#### [Aim of the exercise]
Examine each line of the listing below. Copy those in which the string "click" appears.

(Beginning of Records shown)

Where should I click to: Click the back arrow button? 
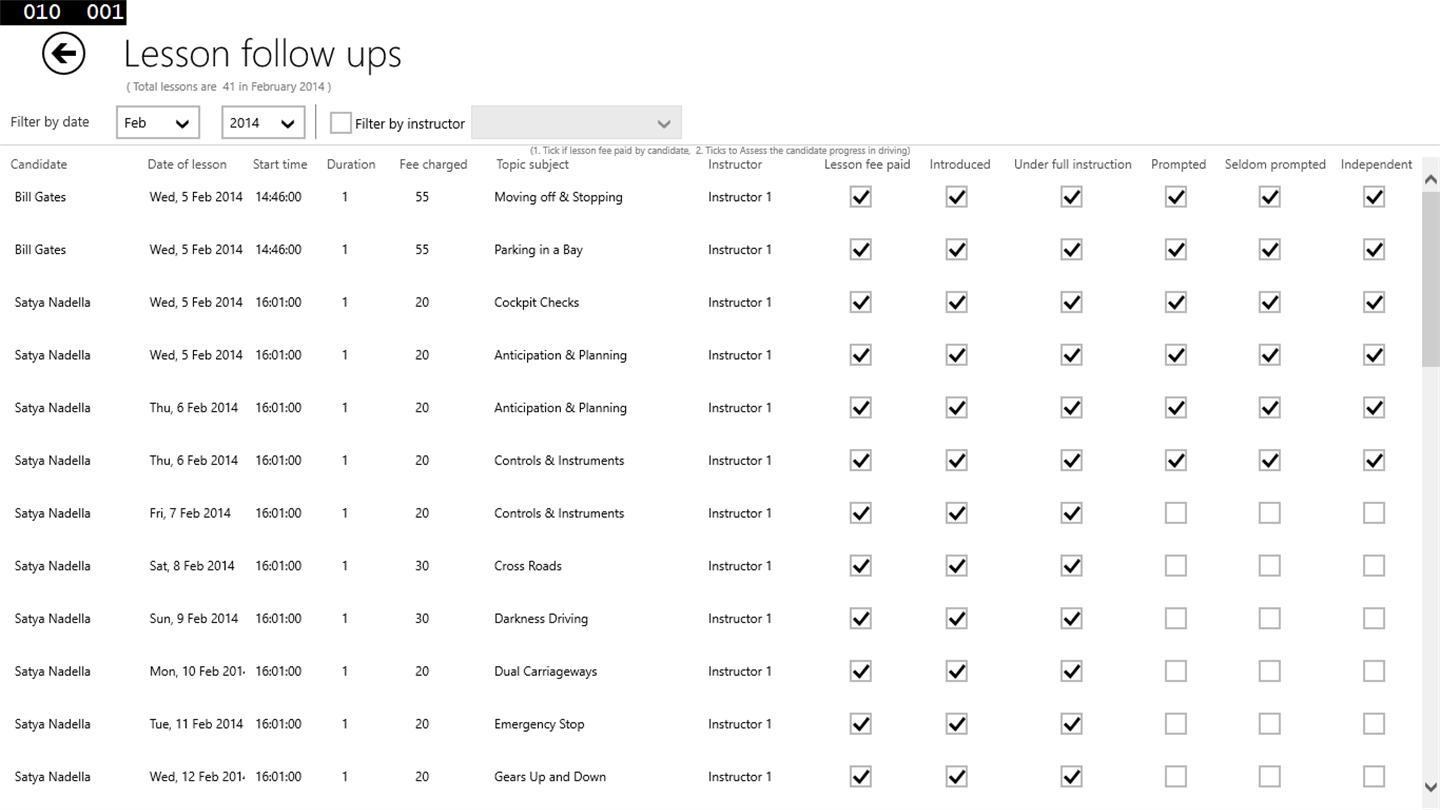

(End of Records shown)
(Beginning of Records shown)

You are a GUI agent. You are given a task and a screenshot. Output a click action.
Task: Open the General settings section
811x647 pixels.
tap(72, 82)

(End of Records shown)

#### [Solution to the problem]
Where should I click to: Click the back arrow button? 
You are a GUI agent. You are given a task and a screenshot. Output a click action.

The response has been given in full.